Jacob endeavours to show that Victorian Londoners’ religiosity was active and
beneficent, and he lays a strong emphasis on the way in which religious organisation
and activities created a space for women to hold positions of authority and to
make meaningful social contributions. Religiosity raised awareness about “how
the other half lived” (to borrow the Victorian-era New Yorker Jacob Riis’
phrase), thereby promoting reform in fields such as education, housing, medical
care, and poor relief. In attempting to understand and to organise collective
efforts to ameliorate the plight of the poor, Victorian religious organisations
prepared the way for several major initiatives of the twentieth-century state,
including “universal free education, subsidised housing for the very poor, old
age pensions, and health insurance” [312]. In the preface, Jacob notes that the
“evidence of church and chapel buildings” first alerted him to the “immense
initiative and energy” of religious communities in Victorian London [vii].

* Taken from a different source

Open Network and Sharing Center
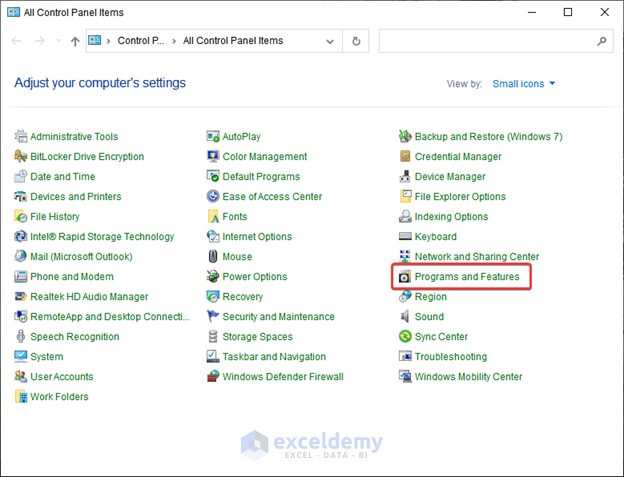Image resolution: width=624 pixels, height=477 pixels. [476, 257]
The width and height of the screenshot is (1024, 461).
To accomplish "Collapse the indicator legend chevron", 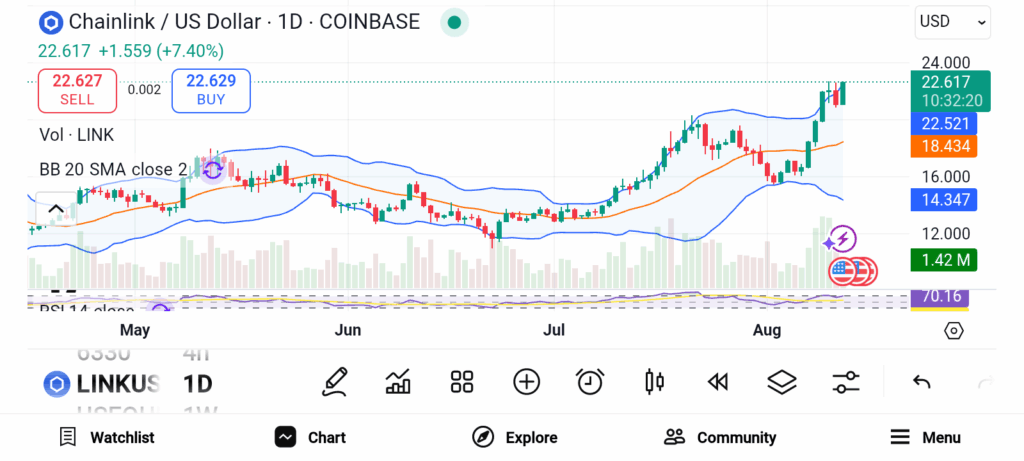I will [x=56, y=209].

Those words are a good reminder that Victorian religious trends are not simply
a matter of interest to specialists. For those religious energies have left innumerable
traces, subtle and conspicuous, in the built environment that millions of
people continue to inhabit. London, the city that appeared to some leading
Victorians the hotbed of “infidelity”, now stands as a principal witness to the
vitality of Victorian religious life.